F Essay | Unpacking "The Christian Imagination" by Leland Ryken - A.A. Fouch

Essay | Unpacking "The Christian Imagination" by Leland Ryken




Logic can be a useful tool when sharing the gospel, particularly with certain personality types. However, art has the ability to transcend logic in order to reach the soul. This does not mean that we should abandon logic in our art development. Instead, a believer’s art ought to wrap around the bones, muscles and organs of the truth to deliver a body of art that can move.  It should breathe and interact with another person’s soul rather than presenting merely the skeleton of the cold, hard facts.

Art “moves” us. It moves us upward towards heaven, or downward towards hell.
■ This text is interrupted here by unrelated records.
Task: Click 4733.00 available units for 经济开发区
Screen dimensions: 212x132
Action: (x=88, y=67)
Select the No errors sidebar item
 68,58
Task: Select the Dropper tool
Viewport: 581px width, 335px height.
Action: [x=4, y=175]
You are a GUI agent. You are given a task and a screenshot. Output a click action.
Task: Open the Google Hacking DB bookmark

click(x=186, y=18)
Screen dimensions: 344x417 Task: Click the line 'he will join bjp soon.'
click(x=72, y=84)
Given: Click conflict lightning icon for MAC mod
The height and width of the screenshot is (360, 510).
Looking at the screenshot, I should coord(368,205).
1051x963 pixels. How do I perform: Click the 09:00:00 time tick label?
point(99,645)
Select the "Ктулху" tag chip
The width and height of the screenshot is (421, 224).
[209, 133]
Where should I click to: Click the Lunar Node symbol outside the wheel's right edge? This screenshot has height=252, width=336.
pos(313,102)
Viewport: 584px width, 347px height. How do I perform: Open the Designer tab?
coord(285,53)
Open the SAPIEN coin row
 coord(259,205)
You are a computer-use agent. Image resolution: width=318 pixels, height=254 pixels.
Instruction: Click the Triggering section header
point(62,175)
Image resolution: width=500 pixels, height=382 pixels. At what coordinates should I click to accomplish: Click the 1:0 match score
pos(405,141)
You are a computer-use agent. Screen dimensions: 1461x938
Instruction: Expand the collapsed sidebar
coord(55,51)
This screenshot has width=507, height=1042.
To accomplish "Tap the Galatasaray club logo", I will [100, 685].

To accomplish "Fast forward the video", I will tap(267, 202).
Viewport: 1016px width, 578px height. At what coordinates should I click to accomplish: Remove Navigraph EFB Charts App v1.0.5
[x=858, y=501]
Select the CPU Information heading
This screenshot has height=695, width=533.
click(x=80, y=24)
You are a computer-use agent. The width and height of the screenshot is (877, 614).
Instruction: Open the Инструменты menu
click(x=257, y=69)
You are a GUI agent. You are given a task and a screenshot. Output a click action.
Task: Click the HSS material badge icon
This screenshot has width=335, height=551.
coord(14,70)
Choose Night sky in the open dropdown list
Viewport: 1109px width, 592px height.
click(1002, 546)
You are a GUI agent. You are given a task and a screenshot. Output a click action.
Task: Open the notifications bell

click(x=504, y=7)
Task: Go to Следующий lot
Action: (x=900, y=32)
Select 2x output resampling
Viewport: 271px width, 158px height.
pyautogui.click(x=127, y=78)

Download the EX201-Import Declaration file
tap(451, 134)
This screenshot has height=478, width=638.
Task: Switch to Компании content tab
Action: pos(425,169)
It moves us closer or further away from relationships. The influence of art is seen every day, while logic is (to our detriment) often ignored because in no way does it grab hold of our emotions. Our souls will respond to what they desire. If a soul desires God (love, truth, light, goodness), art that is traveling towards him will put the observer in transport to him. The same is true for a soul that does not desire God; it will travel in the opposite direction (hate, lies, darkness, evil). These are the two narratives a soul can choose by which to live. Madeleine L’Engle states that “...the purpose of the work… (art) is to further the coming of the kingdom, to make us aware of our status as children of God, and to turn our feet toward home” (Ryken, 206).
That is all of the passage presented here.